Desde o amanhecer, os fiéis encheram a icônica praça de Cibeles, no coração da capital espanhola, para acompanhar a celebração em um dia claro, com céu azul e sol radiante.
“Aqui está uma mensagem para a Espanha atual e futura: que a religiosidade que há séculos sustenta este país não seja apenas uma lembrança do passado, mas uma fonte viva de fé para o presente”, afirmou Leão XVI.
Sendo o primeiro pontífice a visitar a Espanha desde 2011, Leão XVI permanecerá sete dias no país, um tradicional reduto do catolicismo na Europa, embora a prática religiosa tenha diminuído consideravelmente nas últimas décadas.
Nos anos 1970, 90% dos espanhóis se identificavam como católicos, percentual que caiu para 56,1%, conforme pesquisa divulgada em maio pelo Centro de Pesquisas Sociológicas, entidade pública respaldada pela rádio e TV espanholas (RTVE).
Edison Castrillón Parra, colombiano de 39 anos morando em Madri, carregava a bandeira de seu país e comentou: “Devemos ser todos irmãos, unidos sempre”.
Nico Aldeanueva, um visitante americano de 28 anos vindo da Filadélfia, afirmou que o papa representa “uma força unificadora em tempos de grandes divisões”.
O rei Felipe VI e a rainha Letizia, que recepcionaram o papa no sábado no Palácio Real, também participaram da missa.
Após a cerimônia, organizada com extensiva logística e segurança, Leão XVI liderou a procissão de Corpus Christi, decorada com mais de 30.000 cravos amarelos e brancos, cores do Vaticano.
Como no sábado, milhares de fiéis, inclusive peregrinos nacionais e estrangeiros, encheram as ruas para acompanhar a chegada do pontífice em seu papamóvel.
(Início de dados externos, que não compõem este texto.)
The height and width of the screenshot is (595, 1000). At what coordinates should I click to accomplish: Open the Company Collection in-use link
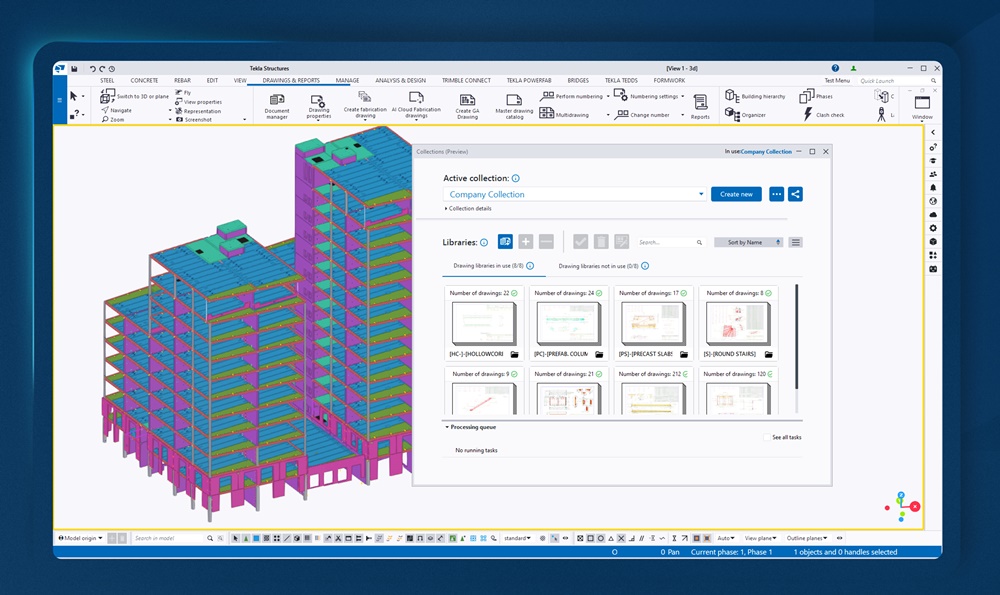768,151
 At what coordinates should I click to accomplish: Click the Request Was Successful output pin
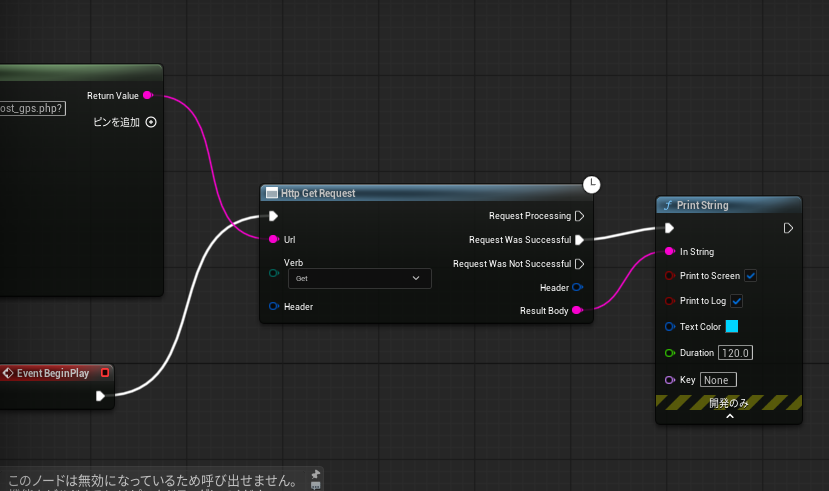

O Papa, aos 70 anos e com cidadanias americana e peruana, terá encontro à tarde com representantes da cultura, esporte e economia.
No sábado, meio milhão de jovens se reuniram próximo ao estádio Santiago Bernabéu para uma vigília de oração com o papa, que os convocou a ser “a centelha de uma nova humanidade”, em meio à violência e desinformação.
No Palácio Real, o pontífice pediu o fim das “narrativas divisórias e polarizadoras” no primeiro dia da visita dedicada à migração, tema que tem gerado debates acalorados.
Durante o voo para Madri, o papa abordou o tema dos abusos sexuais na Igreja Católica, ressaltando que essas feridas ainda estão abertas e que pretende se reunir com vítimas.
Leão XVI seguirá para Barcelona na terça-feira, onde celebrará missa na Sagrada Família, a igreja mais alta do mundo atualmente.
A visita será concluída nas Ilhas Canárias, na quinta e sexta-feira, local que é a principal entrada para migrantes irregulares na Espanha, onde fará homenagem aos que perderam a vida na perigosa travessia do Atlântico.